(AVInews) – Passignano sul Trasimeno, 28 set. – Da anni si parla di progetti di riqualificazione e da anni la comunità di Passignano sul Trasimeno attende una svolta e una soluzione definitiva relativamente all’area Sai Ambrosini in stato di completo abbandono e degrado. L’incontro che si è svolto venerdì 27 settembre all’auditorium ‘Urbani’ sembra finalmente dare un segnale positivo in questa direzione vista la presenza, attorno allo stesso tavolo, di rappresentanti della proprietà, delle istituzioni locali, del mondo dell’imprenditoria umbra e di architetti specializzati nella ‘rigenerazione delle ex aree industriali’. E questo, d’altronde, era anche il titolo dell’incontro a cui hanno partecipato decine e decine di passignanesi, a testimoniare quanto il tema sia sentito. Ai lavori hanno portato il loro contributo Maria Luisa Guerrini, presidente dell’Ordine degli architetti, pianificatori, paesaggisti e conservatori della provincia di Perugia, Sandro Pasquali, sindaco di Passignano sul Trasimeno, Paolo Belardi, professore del dipartimento di Ingegneria civile e ambientale dell’Università degli studi di Perugia, Gilda Giancipoli, funzionario architetto della soprintendenza Archeologia, belle arti e paesaggio dell’Umbria, e gli architetti Marco Petrini Elce e Andrea Oliva.

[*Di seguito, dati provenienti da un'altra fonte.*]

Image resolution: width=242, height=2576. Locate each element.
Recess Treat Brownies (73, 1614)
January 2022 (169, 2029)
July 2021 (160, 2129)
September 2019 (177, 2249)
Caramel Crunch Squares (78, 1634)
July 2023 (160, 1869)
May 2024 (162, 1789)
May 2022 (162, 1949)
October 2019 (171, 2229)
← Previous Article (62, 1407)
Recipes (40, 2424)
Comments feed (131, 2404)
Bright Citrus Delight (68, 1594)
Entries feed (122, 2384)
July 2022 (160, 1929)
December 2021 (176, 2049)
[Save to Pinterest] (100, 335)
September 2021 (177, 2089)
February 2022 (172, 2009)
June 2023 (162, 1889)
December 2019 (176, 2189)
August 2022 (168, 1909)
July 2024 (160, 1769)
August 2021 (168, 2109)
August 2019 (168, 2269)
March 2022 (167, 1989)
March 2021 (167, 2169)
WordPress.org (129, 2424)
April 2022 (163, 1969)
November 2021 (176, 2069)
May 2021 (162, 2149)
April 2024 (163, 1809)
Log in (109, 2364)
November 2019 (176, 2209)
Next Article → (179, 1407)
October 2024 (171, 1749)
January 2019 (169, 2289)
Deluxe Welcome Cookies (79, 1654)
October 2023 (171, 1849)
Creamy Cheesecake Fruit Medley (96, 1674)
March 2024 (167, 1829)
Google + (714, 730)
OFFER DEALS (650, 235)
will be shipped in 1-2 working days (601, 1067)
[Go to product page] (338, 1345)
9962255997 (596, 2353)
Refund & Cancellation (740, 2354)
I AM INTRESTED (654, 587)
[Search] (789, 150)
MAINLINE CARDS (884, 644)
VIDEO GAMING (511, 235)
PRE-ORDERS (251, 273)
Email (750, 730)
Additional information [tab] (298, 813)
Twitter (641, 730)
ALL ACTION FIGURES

“Diamo il via oggi a un nuovo metodo di confronto partecipativo, che coinvolga i cittadini e guardi al futuro – ha esordito il sindaco Pasquali –. Un futuro fatto di sostenibilità, riduzione di cubature e, soprattutto, che guardi alle necessità di Passignano. Alla proprietà della ex Sai spetta di gestire la partita come meglio crede; a noi, alla politica, spetta di trovare un tavolo il più largo possibile, con nuove partnership e la cittadinanza tutta”. In questo senso, è stato portato l’esempio di successo, replicabile anche a Passignano, delle ex Reggiane di Reggio Emilia alla cui riqualificazione ha dato il proprio contributo Oliva. “È fondamentale – ha spiegato l’architetto – avere la capacità di tenere insieme tutte le forze e le parti interessate, ognuna con il proprio ruolo. Bisogna partire con piccoli passi, fare interventi puntuali, senza pensare necessariamente a un intervento su grande scala perché verrebbe meno l’elemento fondamentale che è quella economico. Attraverso una programmazione nel tempo ci sono le condizioni per perseguire questo tipo di obiettivi”. “Il segreto – ha espresso il suo parere Belardi – è intervenire con la mentalità italiana. Non si demoliscono le cose, come ci ha insegnato la cultura capitalista americana ma si recuperano, pazientemente, e si costruisce sul costruito, magari sotto, sopra o accanto, ma non si rinuncia a ciò che già esiste. Ciò che già esiste è la memoria, il nostro passato e la nostra tradizione. Io credo che si possa innovare rispettando la memoria”. Questo anche il punto di vista di Guerrini: “Recuperando gli edifici esistenti – ha detto –, ridiamo loro un futuro e quella dignità che il tempo ha eroso. Capendo la memoria di questi luoghi li si può rivalorizzare e, attraverso tecniche innovative, un’estetica diversa o complementare a quella esistente, se ne possono fare dei contenitori nuovi”. Centrale a questo punto il tema del consumo del suolo affrontato da Petrini Elce. “Tutto ciò che riusciamo a recuperare – ha ricordato l’architetto – determina minore consumo del suolo. In Gran Bretagna ci sono politiche contro il consumo di suolo in vigore dal 1930 mentre in Italia non c’è niente di simile. Questo è un problema enorme ed è paradossale se si pensa all’enorme crisi dell’edilizia e al continuo calo demografico. Evidentemente c’è un’azione speculativa molto forte e un’enorme carenza della politica”.